"Which not even I could figure out"? You make it sound like I'm some kind of absolute authority on everything Linux, and that I was such even when I'd not even used Linux as a primary OS yet...
Jarrad, you flatter me. [img]tongue.gif[/img]
Anyway, drivers not existing are, to my understanding, problems with poorly compiled, or old, kernels - and alot of distros use 2.4.x kernels. The first version of Ubuntu (which I have around here somewhere) comes with kernel 2.6.9 by default (newest stable in the 2.6 branch is 2.6.11), and according to PC Authority, it's hardware detection o install found everything on all of their test systems - including an AMD64 box. I have heard of only one person having problems with Ubuntu's hardware detection, and that is to do with a particular wireless network card causing an infinite loop (and the installer apparently wouldn't let him Ctrl - C).
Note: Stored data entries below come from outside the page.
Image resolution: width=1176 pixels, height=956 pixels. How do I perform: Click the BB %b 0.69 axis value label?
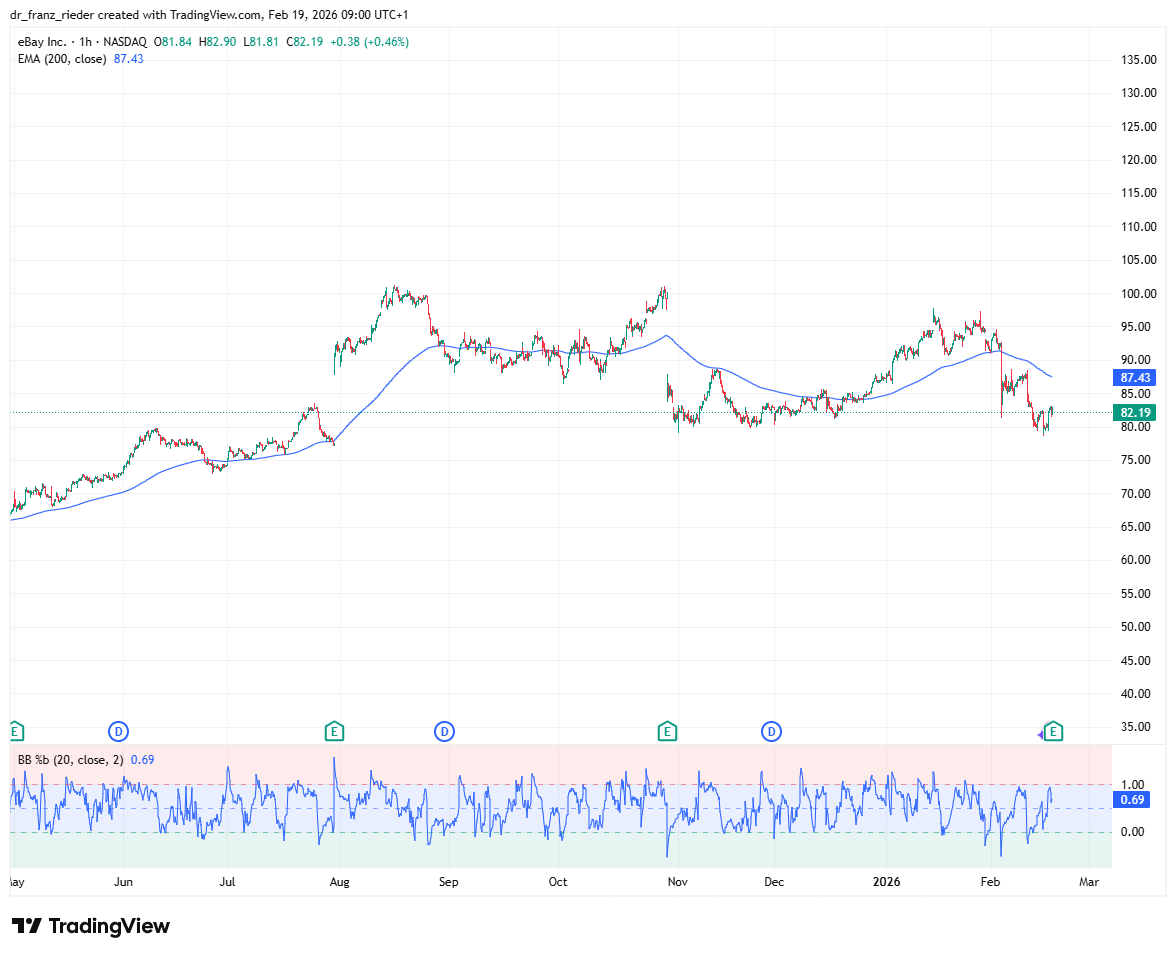pos(1133,799)
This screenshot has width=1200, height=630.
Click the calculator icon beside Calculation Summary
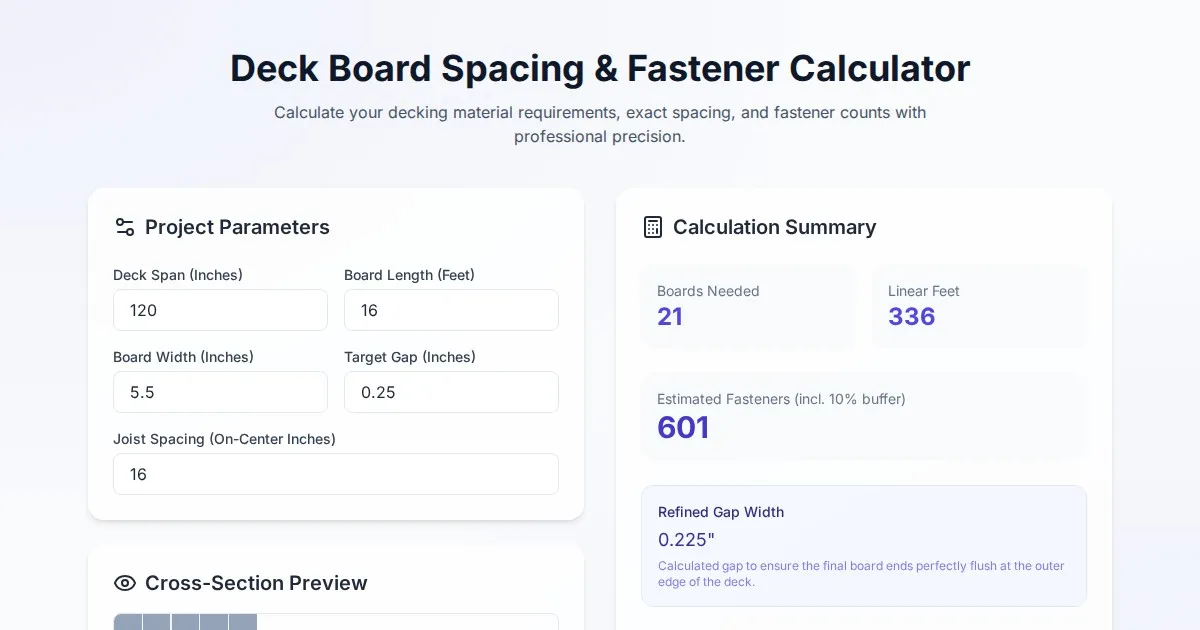(653, 227)
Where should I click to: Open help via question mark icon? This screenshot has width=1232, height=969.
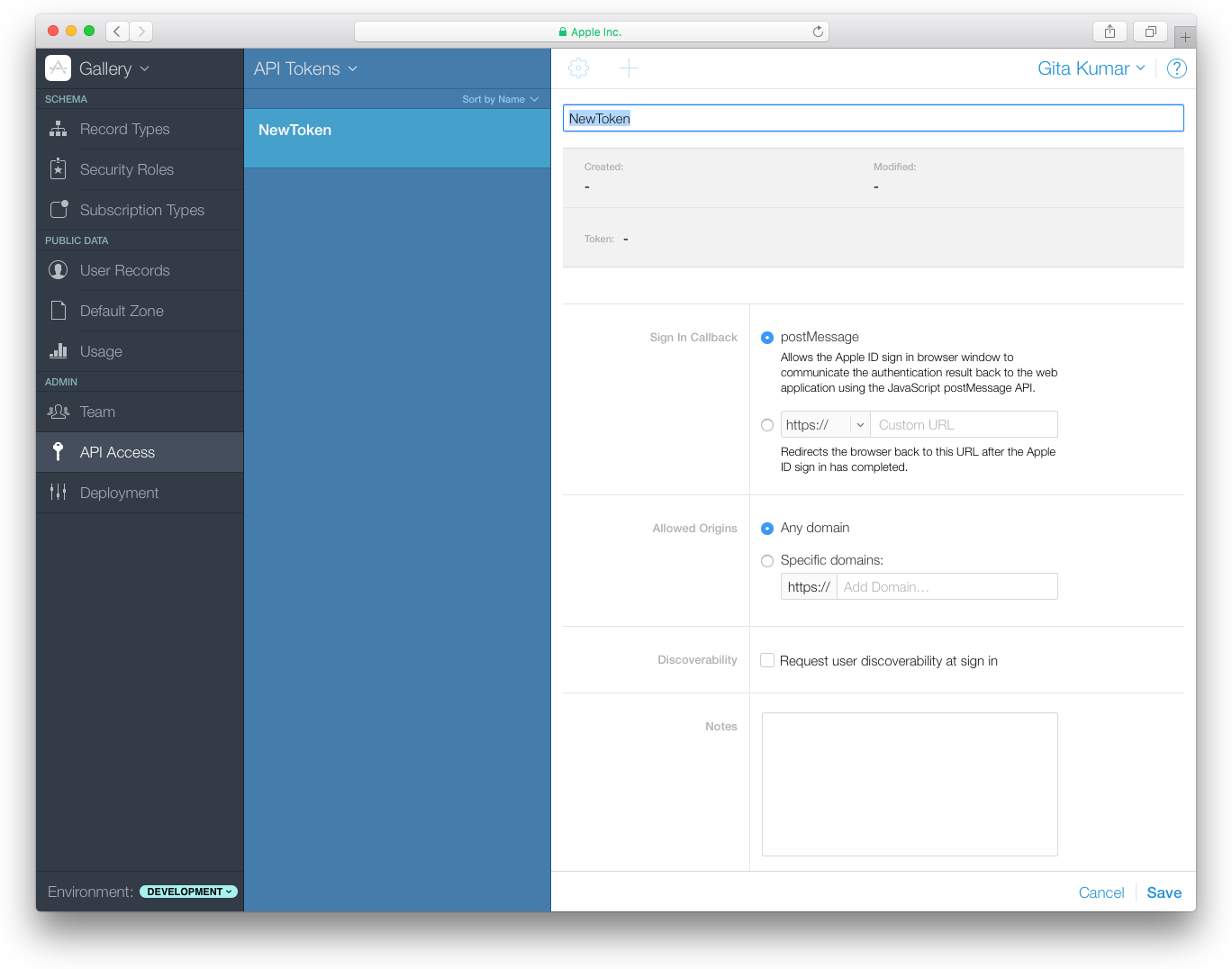1176,68
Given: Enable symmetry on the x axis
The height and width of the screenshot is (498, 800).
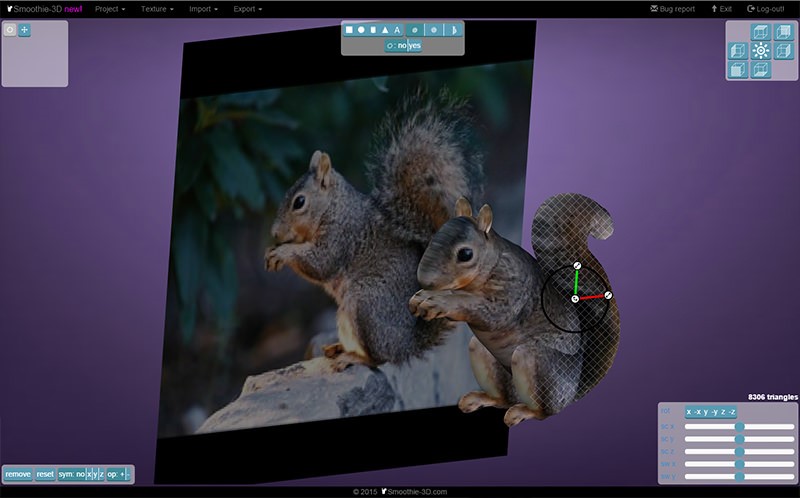Looking at the screenshot, I should (x=89, y=474).
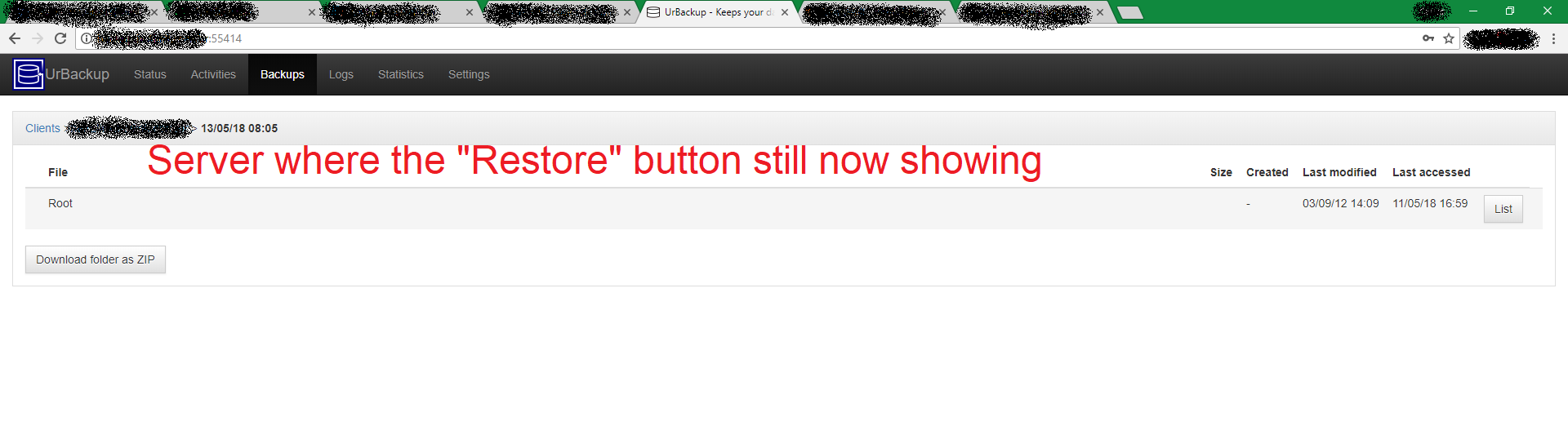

I, personally, have had nothing but problems with Redhat based distros: Mandrake has (had? - might be fixed in the newer, huger, versions) no decent package management, Fedora core I've not ever even managed to install... Which is why I recommend Ubuntu if you want a GUI centric distro. If you had a decent internet connection, and a day or four (depending on the speed of the computer, the internet connection, and which software you want) at your disposal, I would recommend installing Gentoo from stage 1... everything compiled for your system, to your liking. Just follow the documentation, and don't be fooled by the fact that some mirrors have a '2005.0' release folder, 2004.3 is the newest out (I think).